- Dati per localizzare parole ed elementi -

* * *

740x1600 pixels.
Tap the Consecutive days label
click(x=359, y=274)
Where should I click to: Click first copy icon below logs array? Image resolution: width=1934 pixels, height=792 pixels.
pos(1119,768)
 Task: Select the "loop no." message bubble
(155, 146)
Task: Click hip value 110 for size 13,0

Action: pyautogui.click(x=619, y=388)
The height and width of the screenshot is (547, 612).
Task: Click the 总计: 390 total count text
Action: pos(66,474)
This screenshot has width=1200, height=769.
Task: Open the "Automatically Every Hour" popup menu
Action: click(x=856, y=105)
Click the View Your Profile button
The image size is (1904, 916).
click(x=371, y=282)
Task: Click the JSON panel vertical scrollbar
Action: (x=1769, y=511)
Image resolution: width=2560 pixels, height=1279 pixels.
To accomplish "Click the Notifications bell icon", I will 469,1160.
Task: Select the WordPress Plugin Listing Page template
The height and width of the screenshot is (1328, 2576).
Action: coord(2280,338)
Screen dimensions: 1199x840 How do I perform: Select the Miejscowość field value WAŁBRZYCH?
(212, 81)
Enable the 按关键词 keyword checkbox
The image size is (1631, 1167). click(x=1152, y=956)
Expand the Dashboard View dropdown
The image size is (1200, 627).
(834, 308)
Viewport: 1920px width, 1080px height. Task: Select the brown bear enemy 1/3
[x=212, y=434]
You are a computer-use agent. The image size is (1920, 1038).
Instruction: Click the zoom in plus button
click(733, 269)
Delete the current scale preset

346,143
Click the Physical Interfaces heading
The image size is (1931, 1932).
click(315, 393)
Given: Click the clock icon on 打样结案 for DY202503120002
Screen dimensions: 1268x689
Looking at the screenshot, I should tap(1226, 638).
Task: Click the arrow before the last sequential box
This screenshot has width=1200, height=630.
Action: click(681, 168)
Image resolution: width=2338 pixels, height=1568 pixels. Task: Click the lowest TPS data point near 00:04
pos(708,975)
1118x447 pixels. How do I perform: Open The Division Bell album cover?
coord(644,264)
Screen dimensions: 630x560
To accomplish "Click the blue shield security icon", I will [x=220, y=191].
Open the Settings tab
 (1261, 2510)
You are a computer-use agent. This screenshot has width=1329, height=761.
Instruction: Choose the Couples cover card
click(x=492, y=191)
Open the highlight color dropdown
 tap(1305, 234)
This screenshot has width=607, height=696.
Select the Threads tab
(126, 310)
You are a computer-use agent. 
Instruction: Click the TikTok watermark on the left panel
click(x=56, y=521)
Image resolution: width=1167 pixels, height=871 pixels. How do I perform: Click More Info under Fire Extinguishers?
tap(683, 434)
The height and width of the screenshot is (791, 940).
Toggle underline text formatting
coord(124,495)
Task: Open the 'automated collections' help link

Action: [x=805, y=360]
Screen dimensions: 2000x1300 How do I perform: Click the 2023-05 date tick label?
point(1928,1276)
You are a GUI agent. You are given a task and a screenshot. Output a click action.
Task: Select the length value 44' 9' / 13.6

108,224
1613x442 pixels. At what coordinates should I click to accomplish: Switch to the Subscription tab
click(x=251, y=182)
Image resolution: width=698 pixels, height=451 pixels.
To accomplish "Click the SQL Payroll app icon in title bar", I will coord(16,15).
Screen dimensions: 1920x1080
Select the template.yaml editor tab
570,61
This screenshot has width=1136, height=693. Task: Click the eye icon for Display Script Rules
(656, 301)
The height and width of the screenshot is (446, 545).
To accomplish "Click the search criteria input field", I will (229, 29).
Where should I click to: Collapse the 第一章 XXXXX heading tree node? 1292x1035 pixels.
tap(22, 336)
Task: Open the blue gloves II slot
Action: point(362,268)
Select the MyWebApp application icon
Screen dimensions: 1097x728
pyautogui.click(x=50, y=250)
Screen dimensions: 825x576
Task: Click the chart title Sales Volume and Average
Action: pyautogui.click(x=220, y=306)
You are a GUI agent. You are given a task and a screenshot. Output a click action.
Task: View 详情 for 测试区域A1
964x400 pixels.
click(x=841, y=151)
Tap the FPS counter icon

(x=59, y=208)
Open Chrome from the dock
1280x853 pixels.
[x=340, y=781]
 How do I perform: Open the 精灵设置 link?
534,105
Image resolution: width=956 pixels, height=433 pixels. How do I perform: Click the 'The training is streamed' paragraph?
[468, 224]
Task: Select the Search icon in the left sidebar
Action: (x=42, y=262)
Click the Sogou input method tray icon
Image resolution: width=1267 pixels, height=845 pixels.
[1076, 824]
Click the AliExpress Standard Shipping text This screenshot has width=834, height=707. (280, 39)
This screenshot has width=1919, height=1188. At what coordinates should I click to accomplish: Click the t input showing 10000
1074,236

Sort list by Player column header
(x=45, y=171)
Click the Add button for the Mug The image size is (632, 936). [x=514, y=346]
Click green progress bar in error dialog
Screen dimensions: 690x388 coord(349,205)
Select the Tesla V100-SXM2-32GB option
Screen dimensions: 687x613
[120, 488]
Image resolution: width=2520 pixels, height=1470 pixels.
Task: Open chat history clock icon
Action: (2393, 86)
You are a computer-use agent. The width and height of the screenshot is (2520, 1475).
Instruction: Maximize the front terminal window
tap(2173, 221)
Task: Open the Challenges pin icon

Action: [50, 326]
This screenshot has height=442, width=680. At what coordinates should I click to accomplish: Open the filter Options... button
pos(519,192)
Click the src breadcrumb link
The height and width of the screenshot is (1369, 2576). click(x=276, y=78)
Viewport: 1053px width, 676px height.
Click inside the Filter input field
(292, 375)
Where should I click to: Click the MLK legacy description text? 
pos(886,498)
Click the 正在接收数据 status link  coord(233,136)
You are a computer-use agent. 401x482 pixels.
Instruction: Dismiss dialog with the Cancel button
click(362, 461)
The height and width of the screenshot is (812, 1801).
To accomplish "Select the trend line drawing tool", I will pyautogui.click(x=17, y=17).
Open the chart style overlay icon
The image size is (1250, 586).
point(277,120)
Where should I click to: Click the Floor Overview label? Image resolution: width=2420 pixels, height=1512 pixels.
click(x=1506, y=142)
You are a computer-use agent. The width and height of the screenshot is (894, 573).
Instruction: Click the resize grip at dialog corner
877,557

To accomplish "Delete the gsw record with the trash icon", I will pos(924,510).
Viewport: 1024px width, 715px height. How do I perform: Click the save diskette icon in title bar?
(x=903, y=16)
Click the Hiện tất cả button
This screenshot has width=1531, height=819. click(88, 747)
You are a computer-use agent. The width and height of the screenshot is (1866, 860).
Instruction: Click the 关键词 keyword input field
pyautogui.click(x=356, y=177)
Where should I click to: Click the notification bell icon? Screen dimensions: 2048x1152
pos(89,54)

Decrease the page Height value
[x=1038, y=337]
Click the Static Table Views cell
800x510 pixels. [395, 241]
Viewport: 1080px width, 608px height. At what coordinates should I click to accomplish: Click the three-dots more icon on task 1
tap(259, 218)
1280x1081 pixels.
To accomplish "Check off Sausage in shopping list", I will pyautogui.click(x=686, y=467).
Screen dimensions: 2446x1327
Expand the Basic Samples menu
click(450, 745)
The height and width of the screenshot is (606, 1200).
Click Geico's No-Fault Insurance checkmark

* * *

Ricopia senza modifiche tutte le righe dell'elenco qui sopra, dalla riga che contiene "Click the Hiện tất cả button" giù fino a quella che contiene "tap(259, 218)", entrambe incluse.

- Esito del compito -
Click the Hiện tất cả button
This screenshot has width=1531, height=819. click(88, 747)
You are a computer-use agent. The width and height of the screenshot is (1866, 860).
Instruction: Click the 关键词 keyword input field
pyautogui.click(x=356, y=177)
Where should I click to: Click the notification bell icon? Screen dimensions: 2048x1152
pos(89,54)

Decrease the page Height value
[x=1038, y=337]
Click the Static Table Views cell
800x510 pixels. [395, 241]
Viewport: 1080px width, 608px height. At what coordinates should I click to accomplish: Click the three-dots more icon on task 1
tap(259, 218)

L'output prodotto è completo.